Crítica de Cine

Berg cierra su trilogía sobre el heroísmo del hombre corriente

Mark Wahlberg protagoniza la cinta de Peter Berg. Mark Wahlberg protagoniza la cinta de Peter Berg.

Mark Wahlberg protagoniza la cinta de Peter Berg. / d.s.

Peter Berg progresa adecuadamente. Tras unos inicios más bien desastrosos -Very Bad Things, El tesoro del Amazonas, La sombra del reino, Hancock, Battleship- con la excepción de la apreciable Friday Night Lights, a partir de 2013 fue presentando obras técnicamente solventes que contaban con gran corrección formal y buena dirección de actores historias reales siempre interesantes sobre el heroísmo del hombre corriente: El único superviniente, Marea negra y ahora Día de patriotas, la mejor de las tres.

El título traducido literalmente induce a error. No se trata solo de enfatizar patrióticamente la respuesta policial y ciudadana tras el atentado islamista perpetrado durante el maratón de Boston, sino de fecharlo haciendo un juego de palabras: el maratón se celebra todos los años el 19 de abril, llamado Patriot's Day por conmemorar las batallas de Lexington y Concord que marcaron en 1775 el inicio de la guerra de independencia americana, dos años después que también en Boston tuviera lugar el Motín del Té.
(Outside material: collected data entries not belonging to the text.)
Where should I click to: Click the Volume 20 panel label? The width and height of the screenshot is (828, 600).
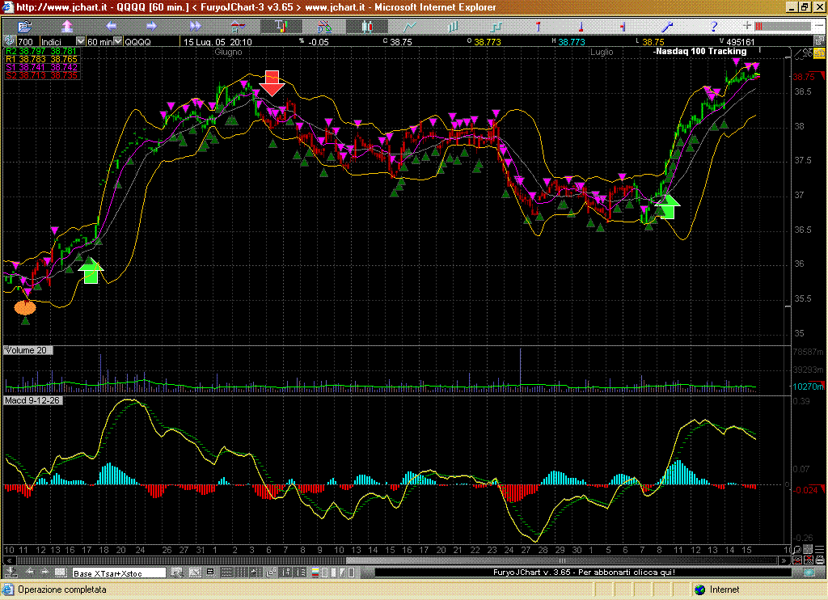pos(27,350)
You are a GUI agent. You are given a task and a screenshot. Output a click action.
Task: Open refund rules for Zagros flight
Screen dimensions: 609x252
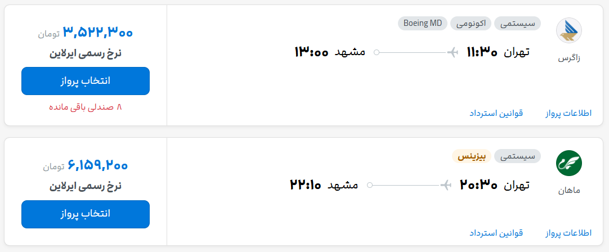pyautogui.click(x=496, y=113)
Mark Wahlberg, actor amuleto para Berg -además de productor- que ha interpretado sus tres mejores obras, es el oficial de policía que persigue a los terroristas que perpetraron el atentado, dos hermanos islamistas de origen checheno, que en 2013 causó tres víctimas -entre ellas un niño de ocho años- y más de 200 heridos, muchos afectados por mutilaciones.

Berg logra esa forma de maestría artesanal que es la sólida narración clásica capaz de integrar sentimientos auténticos, no superficiales y declamatorios, acción espectacular técnicamente perfecta y con contenido de auténticas emociones, no mero ruido visual y sonoro, y suspense que logra crear tensión pese a conocerse de sobras el resultado de las acciones. Y a ello añade convincentes retratos de los protagonistas, tanto del perseguidor como de los perseguidos, que gracias a la dirección y a las buenas interpretaciones crean auténticos personajes y no solo estereotipos de buenos y malos. Haciéndolo, como es lógico y deseable, sin equidistancia ente víctimas y verdugos. Los buenos son los buenos y los malos son los malos. Pero todos están tratados con complejidad psicológica y verdad humana. La utilización de imágenes reales añade valor a la película.

Con Día de patriotas Berg completa una interesante trilogía sobre el hombre común -un soldado, un obrero especializado, un policía- enfrentado a dramáticas situaciones -la guerra, el incendio de una plataforma petrolífera, un atentado terrorista- que desvelan al héroe (en los tres casos auténticos, al basarse en hechos y personajes reales) que tantas esconde la gente corriente.